*WHAT THE TASK ASKS*: When a line of the listing below has the string "computer" in it, copy that line.

*WORKING DATA*:
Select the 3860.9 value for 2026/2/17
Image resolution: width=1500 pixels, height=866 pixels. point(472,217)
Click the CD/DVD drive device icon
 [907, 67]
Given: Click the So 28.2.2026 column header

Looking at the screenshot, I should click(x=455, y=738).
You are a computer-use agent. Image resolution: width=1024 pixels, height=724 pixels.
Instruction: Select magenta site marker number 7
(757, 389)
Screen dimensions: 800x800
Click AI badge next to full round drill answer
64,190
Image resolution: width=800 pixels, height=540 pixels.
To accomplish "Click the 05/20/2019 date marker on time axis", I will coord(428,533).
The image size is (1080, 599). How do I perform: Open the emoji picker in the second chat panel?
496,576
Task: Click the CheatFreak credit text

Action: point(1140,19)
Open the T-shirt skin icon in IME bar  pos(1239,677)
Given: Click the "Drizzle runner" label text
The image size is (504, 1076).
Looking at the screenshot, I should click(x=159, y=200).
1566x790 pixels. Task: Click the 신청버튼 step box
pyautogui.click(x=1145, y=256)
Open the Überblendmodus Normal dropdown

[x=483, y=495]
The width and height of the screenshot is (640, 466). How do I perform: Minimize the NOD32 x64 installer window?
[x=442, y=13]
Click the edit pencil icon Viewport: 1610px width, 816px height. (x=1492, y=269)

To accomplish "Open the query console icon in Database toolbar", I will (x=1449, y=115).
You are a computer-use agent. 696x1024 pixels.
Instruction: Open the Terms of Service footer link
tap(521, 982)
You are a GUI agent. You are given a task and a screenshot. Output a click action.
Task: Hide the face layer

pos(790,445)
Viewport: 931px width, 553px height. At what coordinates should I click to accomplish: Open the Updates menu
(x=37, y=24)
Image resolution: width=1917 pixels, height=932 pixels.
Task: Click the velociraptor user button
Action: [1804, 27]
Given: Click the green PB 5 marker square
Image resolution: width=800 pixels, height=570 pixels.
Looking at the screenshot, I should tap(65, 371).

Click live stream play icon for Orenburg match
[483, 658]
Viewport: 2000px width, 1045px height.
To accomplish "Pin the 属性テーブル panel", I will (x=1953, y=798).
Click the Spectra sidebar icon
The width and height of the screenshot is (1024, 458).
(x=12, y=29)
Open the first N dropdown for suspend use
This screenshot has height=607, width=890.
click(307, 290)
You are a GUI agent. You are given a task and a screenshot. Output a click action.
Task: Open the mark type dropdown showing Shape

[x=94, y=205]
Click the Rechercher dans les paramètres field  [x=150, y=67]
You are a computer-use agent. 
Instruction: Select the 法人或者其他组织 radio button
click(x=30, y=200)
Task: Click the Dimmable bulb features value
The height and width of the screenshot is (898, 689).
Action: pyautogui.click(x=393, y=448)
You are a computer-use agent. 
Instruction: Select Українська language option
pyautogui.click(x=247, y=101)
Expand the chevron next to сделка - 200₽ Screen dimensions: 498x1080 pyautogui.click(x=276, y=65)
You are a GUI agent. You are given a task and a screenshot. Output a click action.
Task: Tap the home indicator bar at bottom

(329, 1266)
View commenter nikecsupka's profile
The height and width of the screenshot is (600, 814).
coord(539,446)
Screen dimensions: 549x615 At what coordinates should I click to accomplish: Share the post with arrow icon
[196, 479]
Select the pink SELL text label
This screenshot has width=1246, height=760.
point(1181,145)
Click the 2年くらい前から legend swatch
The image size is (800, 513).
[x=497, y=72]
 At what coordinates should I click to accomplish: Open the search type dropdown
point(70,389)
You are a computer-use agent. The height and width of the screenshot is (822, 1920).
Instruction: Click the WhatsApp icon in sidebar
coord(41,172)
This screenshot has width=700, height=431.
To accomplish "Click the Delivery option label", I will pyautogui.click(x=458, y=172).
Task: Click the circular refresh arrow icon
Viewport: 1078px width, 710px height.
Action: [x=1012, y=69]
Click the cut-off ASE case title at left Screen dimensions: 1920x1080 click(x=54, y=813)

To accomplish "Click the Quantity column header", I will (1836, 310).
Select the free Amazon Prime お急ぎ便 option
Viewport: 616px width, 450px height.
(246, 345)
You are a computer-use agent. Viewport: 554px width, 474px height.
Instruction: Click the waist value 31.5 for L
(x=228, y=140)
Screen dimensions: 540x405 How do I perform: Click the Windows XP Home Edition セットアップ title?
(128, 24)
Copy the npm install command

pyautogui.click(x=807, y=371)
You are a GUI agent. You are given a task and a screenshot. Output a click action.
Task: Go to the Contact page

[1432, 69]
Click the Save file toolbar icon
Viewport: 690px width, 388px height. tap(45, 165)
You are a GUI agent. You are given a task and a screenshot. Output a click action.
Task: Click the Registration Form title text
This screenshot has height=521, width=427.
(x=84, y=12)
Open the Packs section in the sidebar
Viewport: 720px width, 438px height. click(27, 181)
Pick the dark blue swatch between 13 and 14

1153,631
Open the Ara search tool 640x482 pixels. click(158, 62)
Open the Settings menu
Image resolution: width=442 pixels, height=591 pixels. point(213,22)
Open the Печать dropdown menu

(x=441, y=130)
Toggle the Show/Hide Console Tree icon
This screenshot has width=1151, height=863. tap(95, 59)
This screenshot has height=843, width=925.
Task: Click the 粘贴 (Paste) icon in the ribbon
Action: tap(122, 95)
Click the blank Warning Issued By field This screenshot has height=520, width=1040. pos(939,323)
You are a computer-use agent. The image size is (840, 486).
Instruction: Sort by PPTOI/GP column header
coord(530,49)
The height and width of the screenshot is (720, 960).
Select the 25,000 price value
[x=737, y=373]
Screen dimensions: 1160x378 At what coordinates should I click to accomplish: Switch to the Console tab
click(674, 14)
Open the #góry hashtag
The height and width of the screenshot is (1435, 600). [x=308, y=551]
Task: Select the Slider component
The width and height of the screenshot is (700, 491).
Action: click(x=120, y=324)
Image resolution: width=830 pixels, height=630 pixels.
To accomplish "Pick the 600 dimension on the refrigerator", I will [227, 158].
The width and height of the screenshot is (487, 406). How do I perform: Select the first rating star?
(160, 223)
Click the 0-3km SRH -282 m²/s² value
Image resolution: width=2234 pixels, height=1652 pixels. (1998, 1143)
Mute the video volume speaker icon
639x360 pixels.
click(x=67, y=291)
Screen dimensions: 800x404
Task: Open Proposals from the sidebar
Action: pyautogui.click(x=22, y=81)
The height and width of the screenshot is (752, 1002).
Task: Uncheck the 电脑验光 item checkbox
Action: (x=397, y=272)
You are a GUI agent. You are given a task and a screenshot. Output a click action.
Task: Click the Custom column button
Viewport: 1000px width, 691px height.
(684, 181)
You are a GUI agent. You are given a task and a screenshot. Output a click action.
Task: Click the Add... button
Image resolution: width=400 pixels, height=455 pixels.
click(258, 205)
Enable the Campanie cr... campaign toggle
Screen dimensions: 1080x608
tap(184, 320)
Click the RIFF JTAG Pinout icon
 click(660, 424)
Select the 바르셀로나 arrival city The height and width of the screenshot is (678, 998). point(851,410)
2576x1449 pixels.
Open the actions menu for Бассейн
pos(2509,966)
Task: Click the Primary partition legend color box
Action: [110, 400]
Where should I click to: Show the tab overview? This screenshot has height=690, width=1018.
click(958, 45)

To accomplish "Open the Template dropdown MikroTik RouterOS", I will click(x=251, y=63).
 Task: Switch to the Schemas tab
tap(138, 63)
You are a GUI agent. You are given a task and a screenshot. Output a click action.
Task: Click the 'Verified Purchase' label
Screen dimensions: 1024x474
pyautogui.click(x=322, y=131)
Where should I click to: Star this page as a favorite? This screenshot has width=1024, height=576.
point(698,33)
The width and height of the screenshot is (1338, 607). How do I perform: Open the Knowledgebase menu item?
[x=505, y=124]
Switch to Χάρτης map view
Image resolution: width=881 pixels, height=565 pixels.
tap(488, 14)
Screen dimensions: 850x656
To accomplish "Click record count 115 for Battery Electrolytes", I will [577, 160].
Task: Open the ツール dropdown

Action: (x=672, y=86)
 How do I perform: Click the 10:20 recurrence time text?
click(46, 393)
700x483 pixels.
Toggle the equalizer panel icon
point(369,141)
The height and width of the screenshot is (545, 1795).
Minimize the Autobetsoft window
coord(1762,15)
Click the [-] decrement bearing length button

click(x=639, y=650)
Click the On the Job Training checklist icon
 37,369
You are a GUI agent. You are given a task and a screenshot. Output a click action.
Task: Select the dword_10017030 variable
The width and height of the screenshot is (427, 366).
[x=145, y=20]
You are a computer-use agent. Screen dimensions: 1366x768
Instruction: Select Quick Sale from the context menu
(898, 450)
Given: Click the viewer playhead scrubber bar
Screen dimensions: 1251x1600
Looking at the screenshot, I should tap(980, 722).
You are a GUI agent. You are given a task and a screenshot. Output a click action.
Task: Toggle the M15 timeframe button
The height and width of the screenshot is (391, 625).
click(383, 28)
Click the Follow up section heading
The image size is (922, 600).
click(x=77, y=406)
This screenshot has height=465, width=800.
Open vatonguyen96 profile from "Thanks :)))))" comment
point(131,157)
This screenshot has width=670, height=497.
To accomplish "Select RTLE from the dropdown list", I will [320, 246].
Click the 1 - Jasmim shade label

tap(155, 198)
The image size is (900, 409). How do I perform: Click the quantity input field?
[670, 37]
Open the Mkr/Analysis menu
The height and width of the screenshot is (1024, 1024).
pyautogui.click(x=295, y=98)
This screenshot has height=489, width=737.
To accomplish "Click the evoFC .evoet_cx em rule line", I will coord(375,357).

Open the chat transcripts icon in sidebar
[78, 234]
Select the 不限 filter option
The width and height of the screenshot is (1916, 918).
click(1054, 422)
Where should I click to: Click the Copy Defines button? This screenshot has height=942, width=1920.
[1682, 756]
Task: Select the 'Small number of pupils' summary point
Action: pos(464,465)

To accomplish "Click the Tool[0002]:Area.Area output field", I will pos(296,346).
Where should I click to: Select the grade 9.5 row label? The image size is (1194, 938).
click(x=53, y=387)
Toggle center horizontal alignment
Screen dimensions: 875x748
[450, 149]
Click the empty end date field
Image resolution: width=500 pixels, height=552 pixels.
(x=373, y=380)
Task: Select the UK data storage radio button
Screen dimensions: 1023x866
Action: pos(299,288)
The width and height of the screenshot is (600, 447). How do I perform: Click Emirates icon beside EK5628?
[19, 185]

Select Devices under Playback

*YOUR RESPONSE*:
You are a computer-use agent. Image resolution: width=1024 pixels, height=724 pixels.
You are a computer-use agent. 696x1024 pixels.
You are a computer-use agent. 
You are a computer-use agent. 
You are a computer-use agent. The height and width of the screenshot is (822, 1920).
You are a computer-use agent. Viewport: 554px width, 474px height.
You are a computer-use agent. The image size is (840, 486).
You are a computer-use agent. Screen dimensions: 1366x768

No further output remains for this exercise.